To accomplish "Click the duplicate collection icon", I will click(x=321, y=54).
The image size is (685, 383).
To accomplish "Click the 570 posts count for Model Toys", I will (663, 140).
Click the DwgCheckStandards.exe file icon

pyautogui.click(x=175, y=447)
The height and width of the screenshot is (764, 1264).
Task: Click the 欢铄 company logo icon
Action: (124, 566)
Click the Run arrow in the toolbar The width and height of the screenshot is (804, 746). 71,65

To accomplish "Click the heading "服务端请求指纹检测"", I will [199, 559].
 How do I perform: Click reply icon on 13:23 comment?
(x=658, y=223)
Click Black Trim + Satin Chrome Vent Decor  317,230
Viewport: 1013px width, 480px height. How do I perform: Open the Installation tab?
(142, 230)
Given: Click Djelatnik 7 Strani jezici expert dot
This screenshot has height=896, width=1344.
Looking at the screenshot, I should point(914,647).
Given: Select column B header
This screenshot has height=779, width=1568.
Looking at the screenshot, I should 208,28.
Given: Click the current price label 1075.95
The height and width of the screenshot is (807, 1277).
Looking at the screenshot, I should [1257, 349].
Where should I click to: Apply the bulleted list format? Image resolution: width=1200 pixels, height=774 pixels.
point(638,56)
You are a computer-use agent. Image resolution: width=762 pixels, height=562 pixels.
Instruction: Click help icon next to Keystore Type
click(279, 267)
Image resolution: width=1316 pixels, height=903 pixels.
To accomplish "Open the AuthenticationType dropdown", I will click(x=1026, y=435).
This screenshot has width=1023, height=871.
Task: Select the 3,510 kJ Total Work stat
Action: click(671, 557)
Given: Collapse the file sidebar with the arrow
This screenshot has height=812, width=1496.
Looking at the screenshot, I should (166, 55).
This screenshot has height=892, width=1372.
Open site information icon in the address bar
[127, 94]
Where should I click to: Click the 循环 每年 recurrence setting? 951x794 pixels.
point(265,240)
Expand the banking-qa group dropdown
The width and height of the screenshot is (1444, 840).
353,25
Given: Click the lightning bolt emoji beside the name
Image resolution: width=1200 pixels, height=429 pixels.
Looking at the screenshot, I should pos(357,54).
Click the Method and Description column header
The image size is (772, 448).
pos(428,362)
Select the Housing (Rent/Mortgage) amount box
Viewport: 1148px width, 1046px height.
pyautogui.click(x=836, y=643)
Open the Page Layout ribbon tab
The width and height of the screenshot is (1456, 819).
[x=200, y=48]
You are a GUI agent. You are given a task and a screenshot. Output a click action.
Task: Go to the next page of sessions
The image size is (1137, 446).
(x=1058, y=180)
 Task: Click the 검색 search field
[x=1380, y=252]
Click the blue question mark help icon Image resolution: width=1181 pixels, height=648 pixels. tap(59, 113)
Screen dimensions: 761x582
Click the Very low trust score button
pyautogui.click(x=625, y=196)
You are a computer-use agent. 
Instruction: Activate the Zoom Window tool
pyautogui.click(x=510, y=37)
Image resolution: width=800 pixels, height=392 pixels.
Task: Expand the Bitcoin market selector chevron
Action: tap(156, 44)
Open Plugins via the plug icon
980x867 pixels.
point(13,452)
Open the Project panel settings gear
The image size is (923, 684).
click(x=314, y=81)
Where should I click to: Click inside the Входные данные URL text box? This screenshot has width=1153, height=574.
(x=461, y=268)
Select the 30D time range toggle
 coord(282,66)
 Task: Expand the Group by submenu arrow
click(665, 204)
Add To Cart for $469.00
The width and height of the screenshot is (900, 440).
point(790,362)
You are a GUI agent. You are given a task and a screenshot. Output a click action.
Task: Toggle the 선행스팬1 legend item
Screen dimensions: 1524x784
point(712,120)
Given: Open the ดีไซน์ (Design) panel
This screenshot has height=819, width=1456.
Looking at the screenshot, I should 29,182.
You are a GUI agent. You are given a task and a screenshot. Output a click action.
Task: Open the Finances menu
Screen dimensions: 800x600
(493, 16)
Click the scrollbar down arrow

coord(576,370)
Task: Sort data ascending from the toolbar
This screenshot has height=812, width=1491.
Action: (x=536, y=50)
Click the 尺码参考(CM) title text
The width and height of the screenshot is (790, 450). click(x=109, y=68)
* * * * * * *
### Hedef
Yukarıdaki kayıtların tamamını, "Screen dimensions" ifadesinin yerine "Screen size" yazarak güncelleyiniz. Bunun dışında hiçbir değişiklik yapmayınız.

### Yazılı Yanıt
To accomplish "Click the duplicate collection icon", I will click(x=321, y=54).
The image size is (685, 383).
To accomplish "Click the 570 posts count for Model Toys", I will (663, 140).
Click the DwgCheckStandards.exe file icon

pyautogui.click(x=175, y=447)
The height and width of the screenshot is (764, 1264).
Task: Click the 欢铄 company logo icon
Action: (124, 566)
Click the Run arrow in the toolbar The width and height of the screenshot is (804, 746). 71,65

To accomplish "Click the heading "服务端请求指纹检测"", I will [199, 559].
 How do I perform: Click reply icon on 13:23 comment?
(x=658, y=223)
Click Black Trim + Satin Chrome Vent Decor  317,230
Viewport: 1013px width, 480px height. How do I perform: Open the Installation tab?
(142, 230)
Given: Click Djelatnik 7 Strani jezici expert dot
This screenshot has height=896, width=1344.
Looking at the screenshot, I should point(914,647).
Given: Select column B header
This screenshot has height=779, width=1568.
Looking at the screenshot, I should 208,28.
Given: Click the current price label 1075.95
The height and width of the screenshot is (807, 1277).
Looking at the screenshot, I should [1257, 349].
Where should I click to: Apply the bulleted list format? Image resolution: width=1200 pixels, height=774 pixels.
point(638,56)
You are a computer-use agent. Image resolution: width=762 pixels, height=562 pixels.
Instruction: Click help icon next to Keystore Type
click(279, 267)
Image resolution: width=1316 pixels, height=903 pixels.
To accomplish "Open the AuthenticationType dropdown", I will click(x=1026, y=435).
This screenshot has width=1023, height=871.
Task: Select the 3,510 kJ Total Work stat
Action: click(671, 557)
Given: Collapse the file sidebar with the arrow
This screenshot has height=812, width=1496.
Looking at the screenshot, I should (166, 55).
This screenshot has height=892, width=1372.
Open site information icon in the address bar
[127, 94]
Where should I click to: Click the 循环 每年 recurrence setting? 951x794 pixels.
point(265,240)
Expand the banking-qa group dropdown
The width and height of the screenshot is (1444, 840).
353,25
Given: Click the lightning bolt emoji beside the name
Image resolution: width=1200 pixels, height=429 pixels.
Looking at the screenshot, I should pos(357,54).
Click the Method and Description column header
The image size is (772, 448).
pos(428,362)
Select the Housing (Rent/Mortgage) amount box
Viewport: 1148px width, 1046px height.
pyautogui.click(x=836, y=643)
Open the Page Layout ribbon tab
The width and height of the screenshot is (1456, 819).
[x=200, y=48]
You are a GUI agent. You are given a task and a screenshot. Output a click action.
Task: Go to the next page of sessions
The image size is (1137, 446).
(x=1058, y=180)
 Task: Click the 검색 search field
[x=1380, y=252]
Click the blue question mark help icon Image resolution: width=1181 pixels, height=648 pixels. tap(59, 113)
Screen size: 761x582
Click the Very low trust score button
pyautogui.click(x=625, y=196)
You are a computer-use agent. 
Instruction: Activate the Zoom Window tool
pyautogui.click(x=510, y=37)
Image resolution: width=800 pixels, height=392 pixels.
Task: Expand the Bitcoin market selector chevron
Action: tap(156, 44)
Open Plugins via the plug icon
980x867 pixels.
point(13,452)
Open the Project panel settings gear
The image size is (923, 684).
click(x=314, y=81)
Where should I click to: Click inside the Входные данные URL text box? This screenshot has width=1153, height=574.
(x=461, y=268)
Select the 30D time range toggle
 coord(282,66)
 Task: Expand the Group by submenu arrow
click(665, 204)
Add To Cart for $469.00
The width and height of the screenshot is (900, 440).
point(790,362)
You are a GUI agent. You are given a task and a screenshot. Output a click action.
Task: Toggle the 선행스팬1 legend item
Screen size: 1524x784
point(712,120)
Given: Open the ดีไซน์ (Design) panel
This screenshot has height=819, width=1456.
Looking at the screenshot, I should 29,182.
You are a GUI agent. You are given a task and a screenshot. Output a click action.
Task: Open the Finances menu
Screen size: 800x600
(493, 16)
Click the scrollbar down arrow

coord(576,370)
Task: Sort data ascending from the toolbar
This screenshot has height=812, width=1491.
Action: (x=536, y=50)
Click the 尺码参考(CM) title text
The width and height of the screenshot is (790, 450). click(x=109, y=68)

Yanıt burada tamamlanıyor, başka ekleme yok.